Howard E. Woodin ES Colloquium with Mike Morrice, Executive Director of Sustainability CoLab
A Conversation About Sustainability Action: How and Why We’re All Needed to Create the World We Want
May 8, 2014
Post by Otto Nagengast ‘17
In his last year at university, Mike Morrice was preparing to begin a successful career in the tech world. He had spent the last four years working toward a duel degree in Computer Science and Business Administration at Wilfrid Laurier University in Ontario, Canada. But Mike came across a series of books, including Deep Economy by Schumann Distinguished Scholar at Middlebury College, Bill McKibben, that changed everything. Mike had what author David Foster Wallace described as an “awakening from dullness.” He began to deeply question the world around him and his place in it. As part of an independent study, Mike created a business plan for a project called Sustainable Waterloo Region, which aimed to promote sustainability across the Waterloo region through collaboration.
In 2008, Sustainable Waterloo Region launched the Regional Carbon Initiative (RCI) with $200,000 in initial funding and three member firms. The aim of the initiative was to reduce the carbon footprint of firms in the Waterloo area. In exchange for annual membership fees ranging from $500 to $5,000, Sustainable Waterloo would provide services like software, consulting, and literature that would enable firms to reduce their carbon emissions. At the end of 2013, 68 firms were members of RCI, and together these firms employed 14 percent of the workforce of Waterloo. RCI has reduced Waterloo’s CO2 emissions by 53,300 tons, the equivalent of taking 12,000 cars off the road.The program’s retention rate is 84 percent, and, due to the membership fees, the RCI is breaking even, making it a self-sustaining program. Sustainable Waterloo has been such a success that it was expanded into Sustainability CoLab. The aim of CoLab is to replicate Sustainable Waterloo’s success throughout Ontario. Five organizations were chosen to be part of the new project.
Mike is one of Canada’s most successful and promising social entrepreneurs. His success has brought him numerous accolades including the Queen Elizabeth II Diamond Jubilee Medal. But Mike began his talk by bluntly saying, “I won’t be sharing any answers with you.” Mike believes that the solution to climate change is a fundamentally personal question. Quoting Rainer Maria Rilke, Mike encouraged us to “live the question,” and he presented his own work as one example of someone living the question. Mike believes that there are two necessary components in the transformation that will enable us to overcome climate change. The first is a paradigm shift, or reawakening. For Mike, his reawakening came from a series of books that he read in his last year at college. The second component is a reconnection back to nature. Mike is a firm believer in the three-nested dependencies model. The economy rests inside society and society rests inside the environment. Both our society and economy depend on nature.

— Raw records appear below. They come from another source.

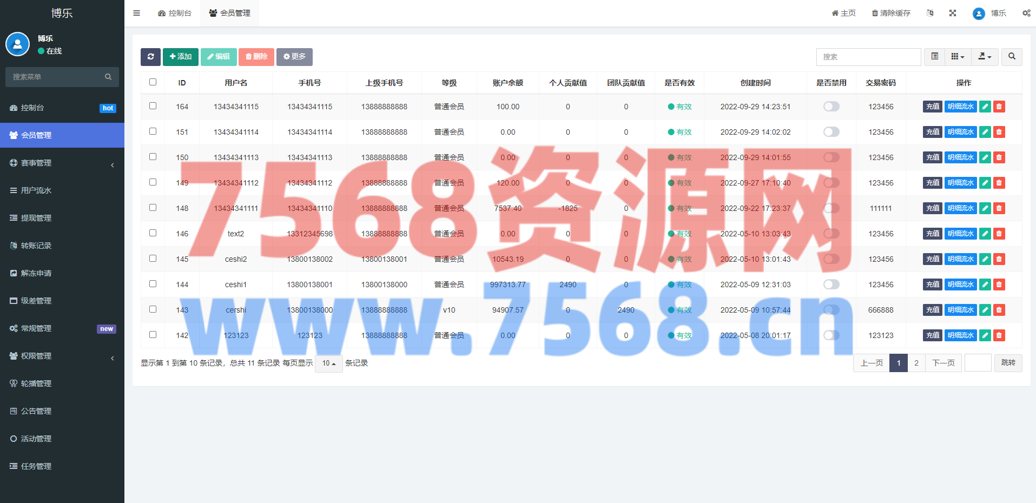
Task: Open 提现管理 in the sidebar
Action: (x=36, y=218)
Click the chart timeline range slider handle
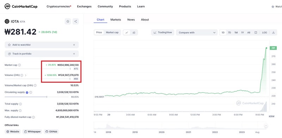Viewport: 282px width, 138px height. coord(266,126)
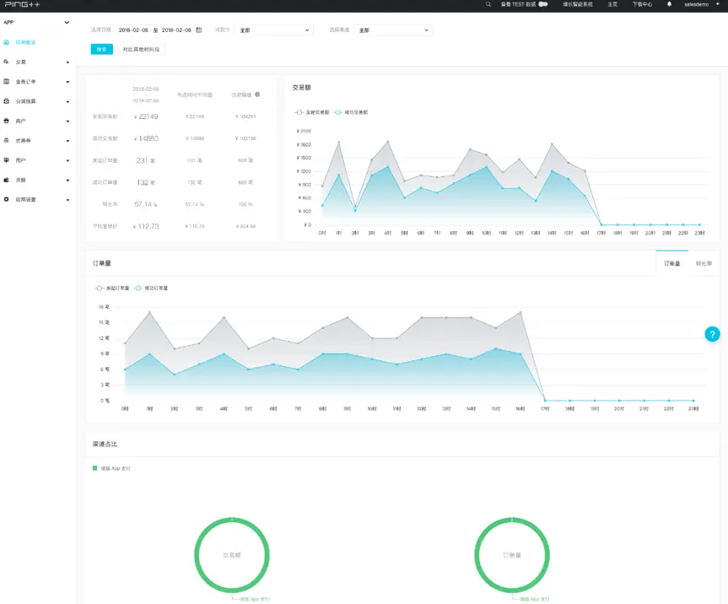Click the 应用设置 gear icon in sidebar
This screenshot has height=604, width=728.
6,199
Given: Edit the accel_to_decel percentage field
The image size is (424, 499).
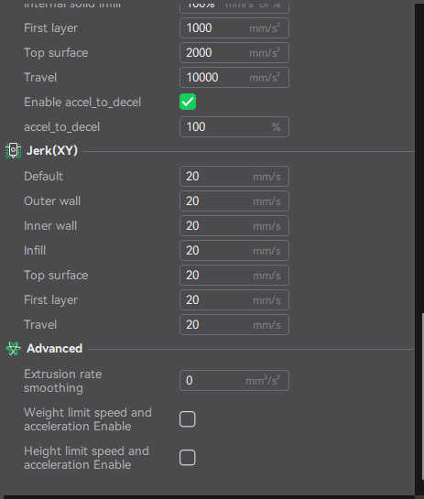Looking at the screenshot, I should 234,127.
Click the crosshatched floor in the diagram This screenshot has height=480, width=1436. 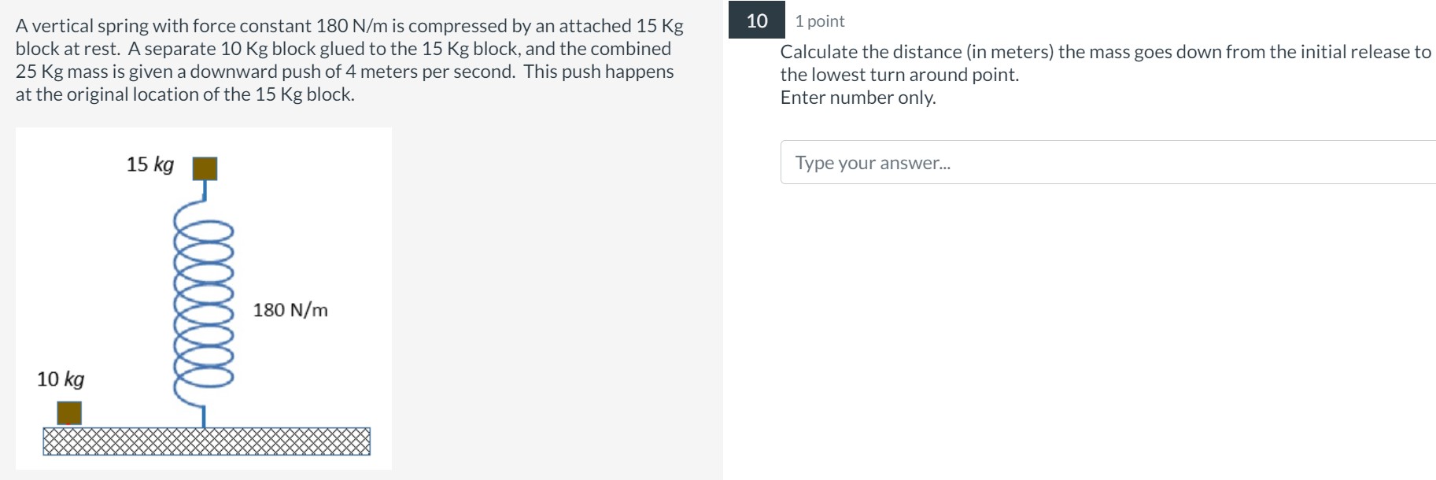[x=206, y=441]
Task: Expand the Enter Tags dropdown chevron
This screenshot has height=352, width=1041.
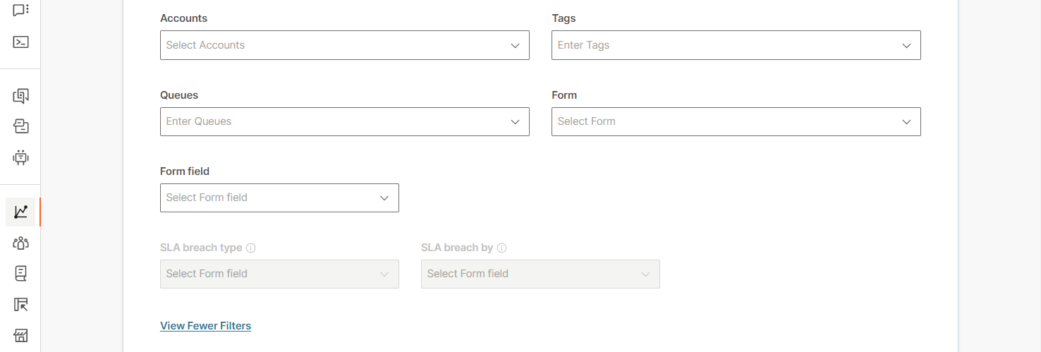Action: [906, 45]
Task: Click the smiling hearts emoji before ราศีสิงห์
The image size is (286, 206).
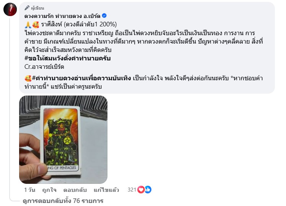Action: [36, 24]
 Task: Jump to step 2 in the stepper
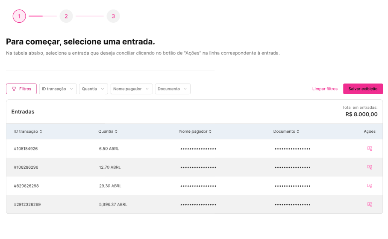(66, 16)
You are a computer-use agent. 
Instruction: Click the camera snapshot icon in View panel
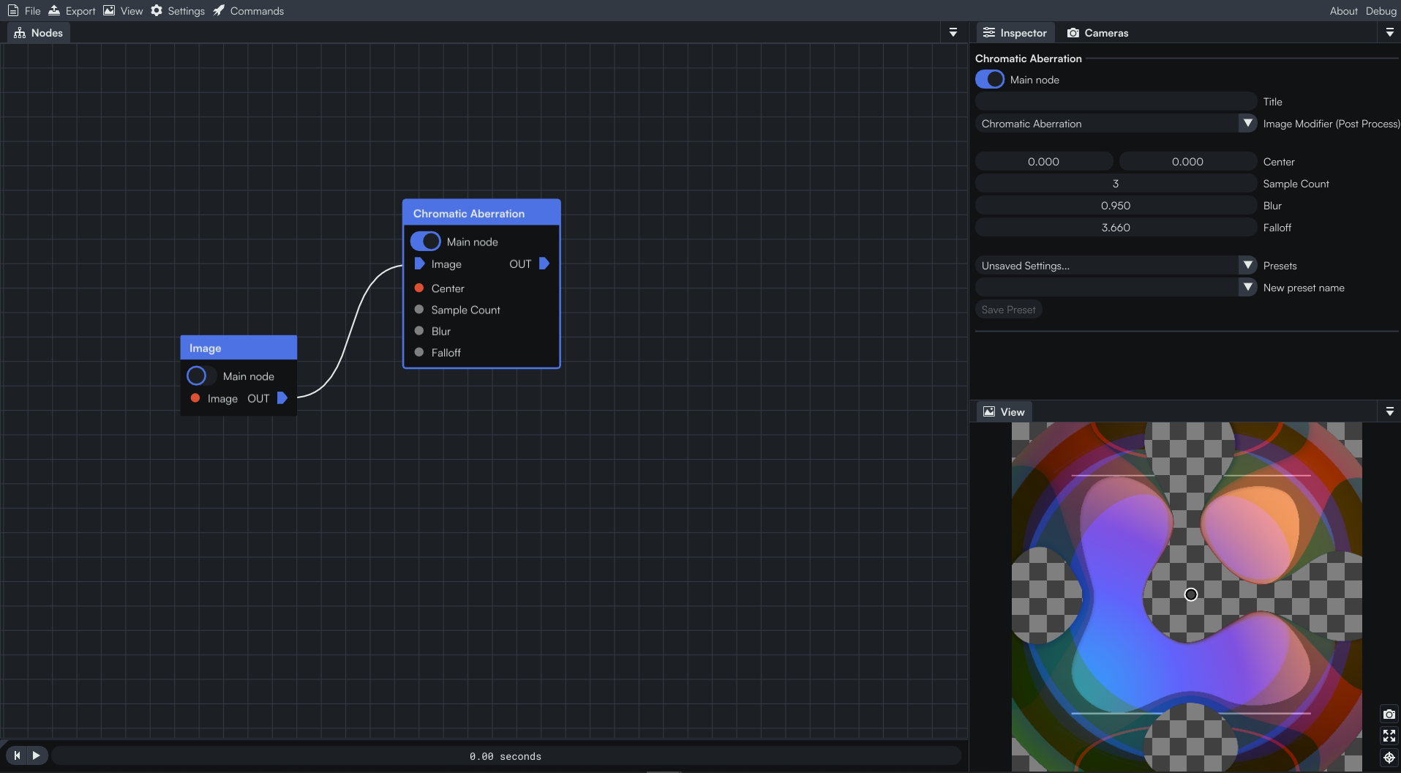[1389, 714]
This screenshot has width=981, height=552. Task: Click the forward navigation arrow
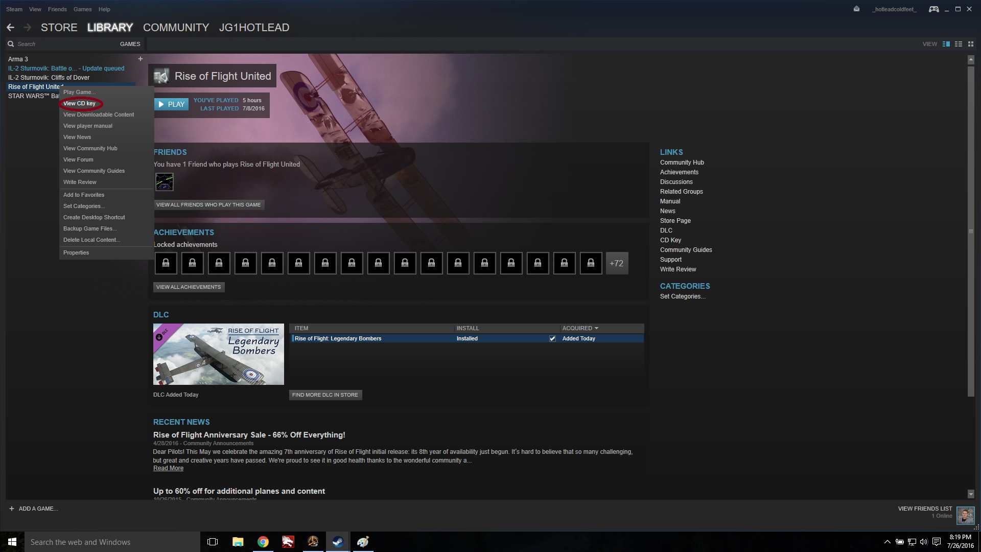[x=26, y=27]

Mike fully understands that addressing climate change is a daunting task, but he believes that “relentless incrementalism” will prevail. By including individuals in the decision-making process, we can enable people to experience the necessary personal paradigm shift and enable them to take ownership of the decisions. Through CoLab, Mike aims to localize for each community. By giving each individual and each community the space to innovate and then the means to share ideas, CoLab can create stronger networks and make initiatives more successful.
Mike concluded by reminding us that his work is just his attempt at finding answers. To overcome climate change, we all need to live the questions and try to find our own answers.